··· DATA LINES ···

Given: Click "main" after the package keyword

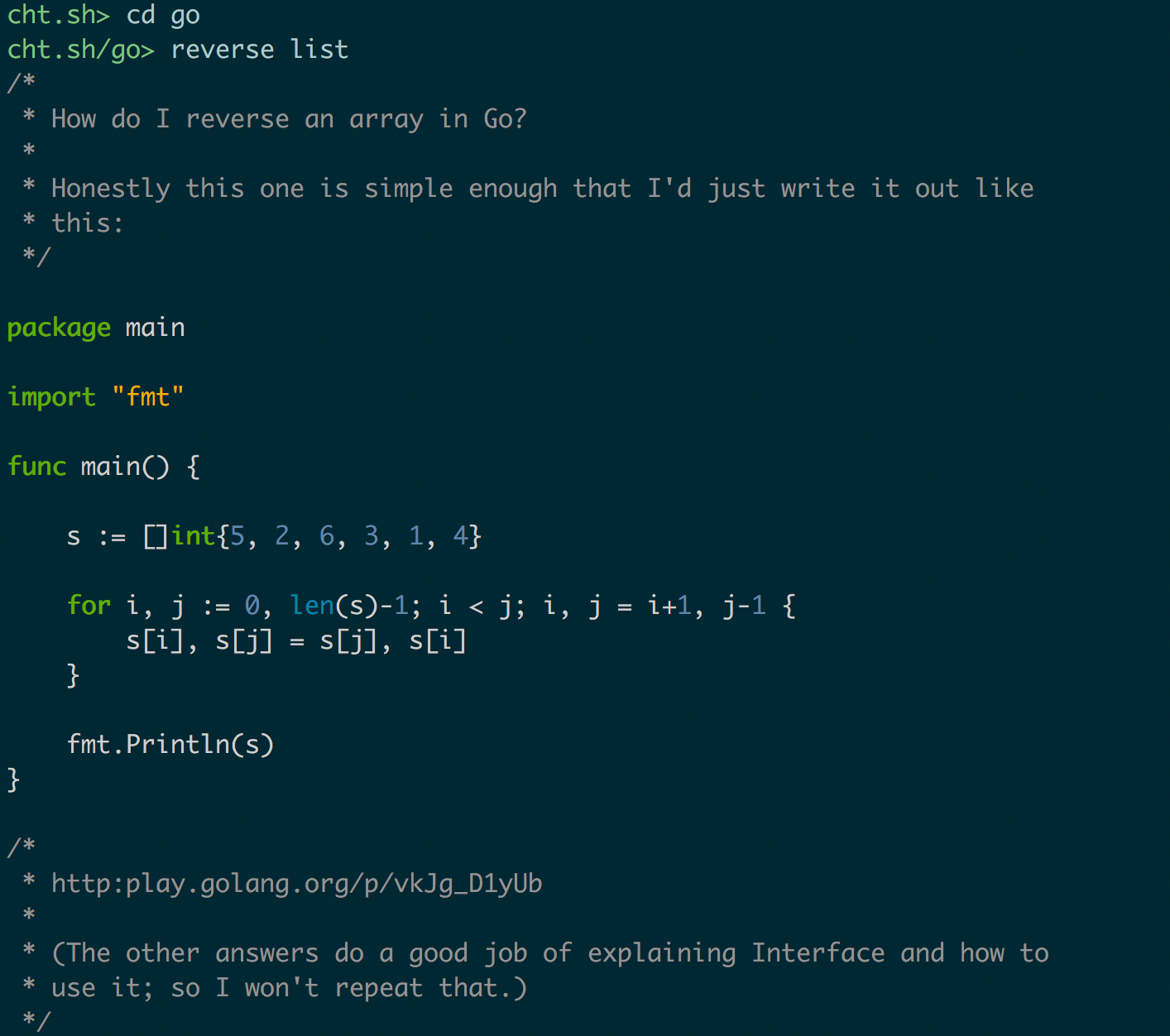Looking at the screenshot, I should pyautogui.click(x=155, y=328).
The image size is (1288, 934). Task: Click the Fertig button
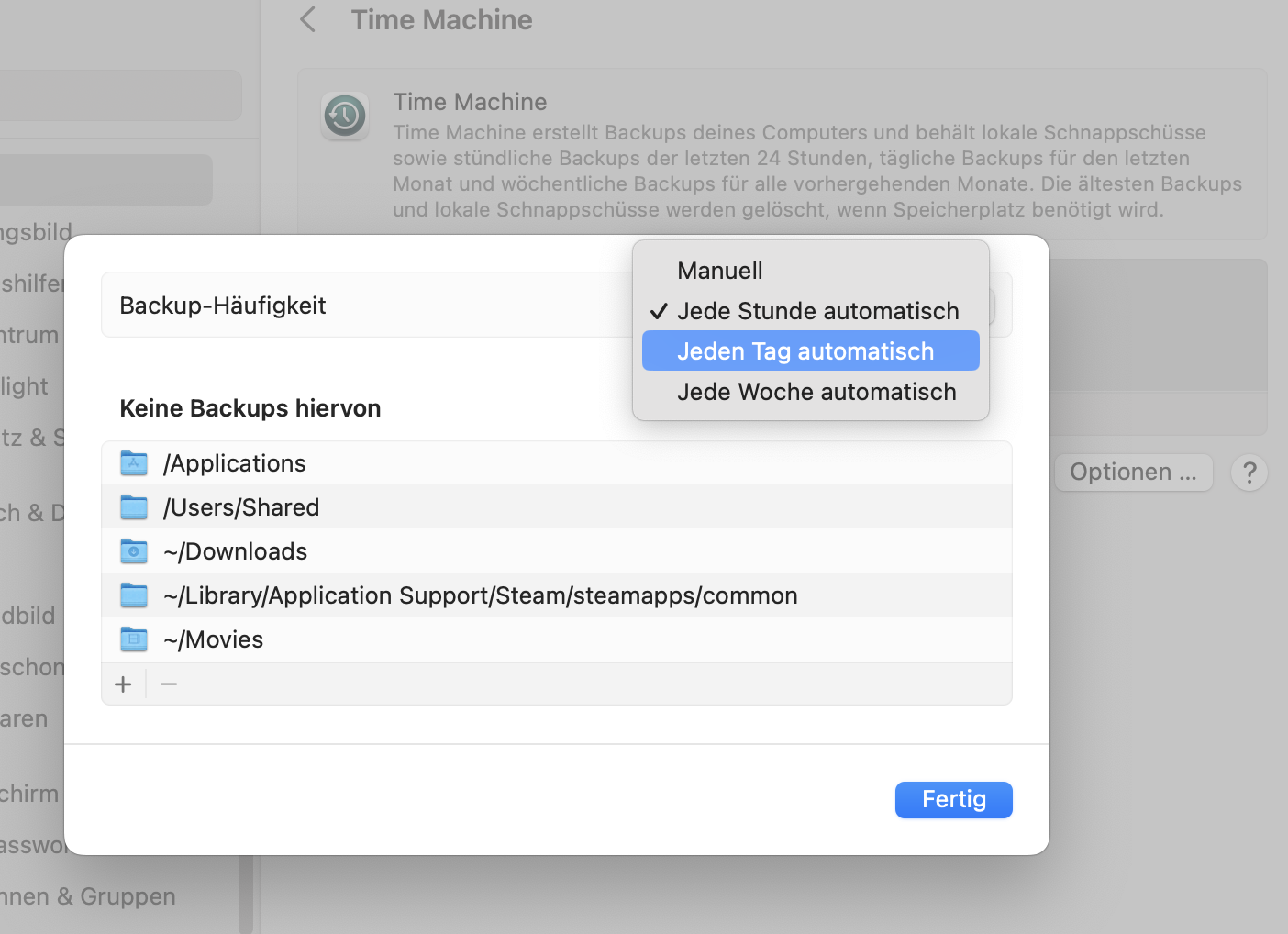(x=953, y=799)
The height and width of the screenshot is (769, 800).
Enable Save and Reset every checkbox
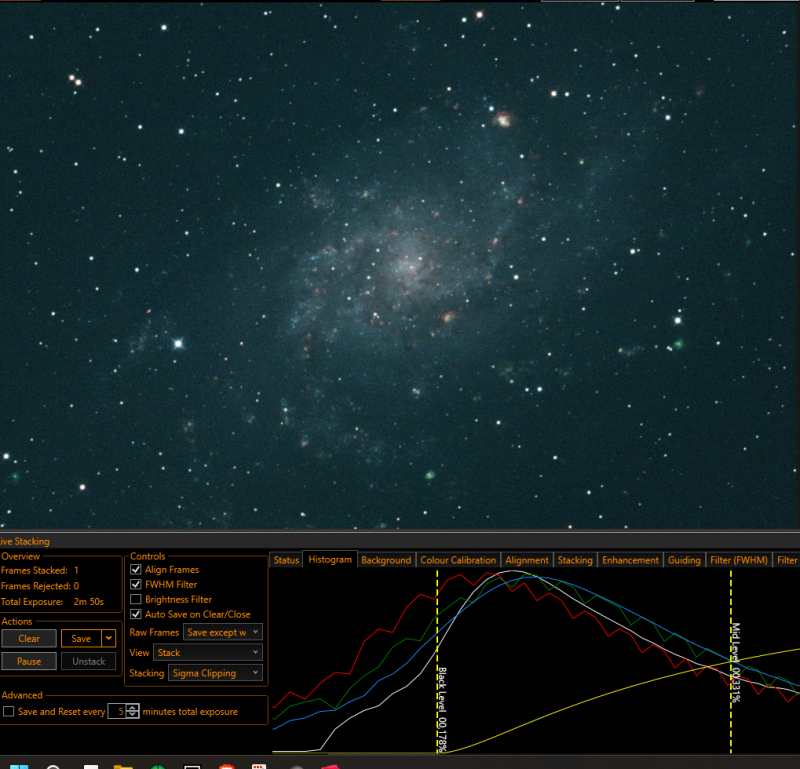9,712
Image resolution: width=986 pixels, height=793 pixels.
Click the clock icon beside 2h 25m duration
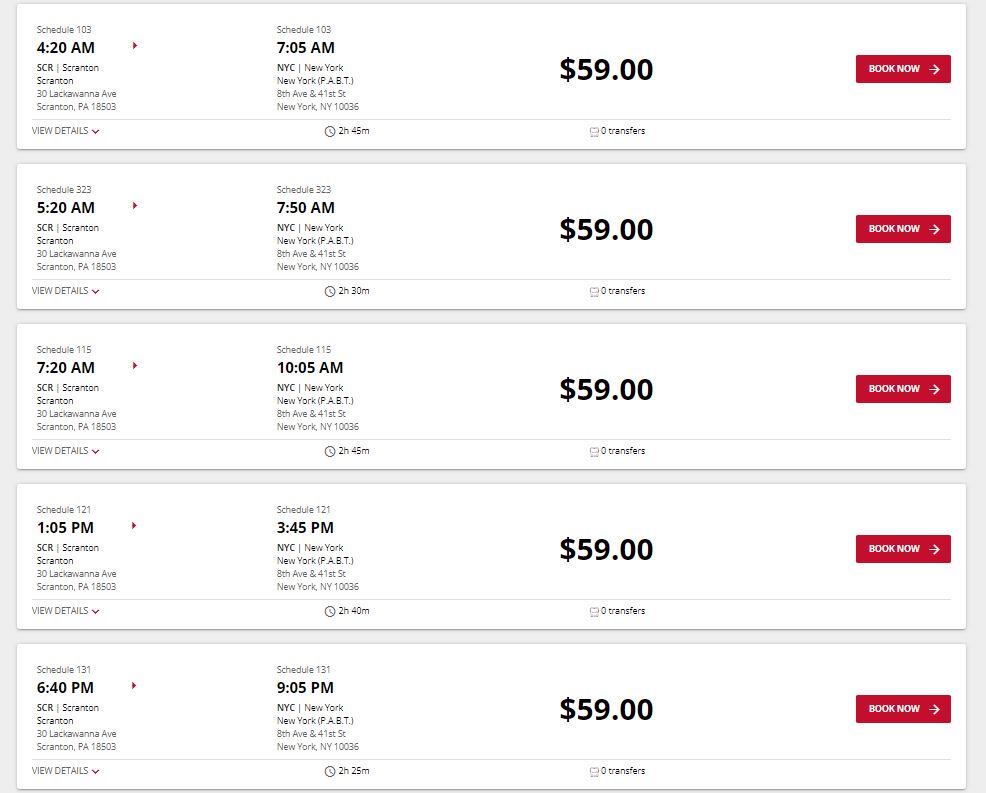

···

- _TASK TO COMPLETE_
Retype every one of the items above word for word, leaving the pictures out.

- _ANSWER TO THE TASK_
Given: Click "main" after the package keyword

Looking at the screenshot, I should pyautogui.click(x=155, y=328).
The image size is (1288, 934). Task: Click the Fertig button
(x=953, y=799)
The height and width of the screenshot is (769, 800).
Enable Save and Reset every checkbox
9,712
Image resolution: width=986 pixels, height=793 pixels.
Click the clock icon beside 2h 25m duration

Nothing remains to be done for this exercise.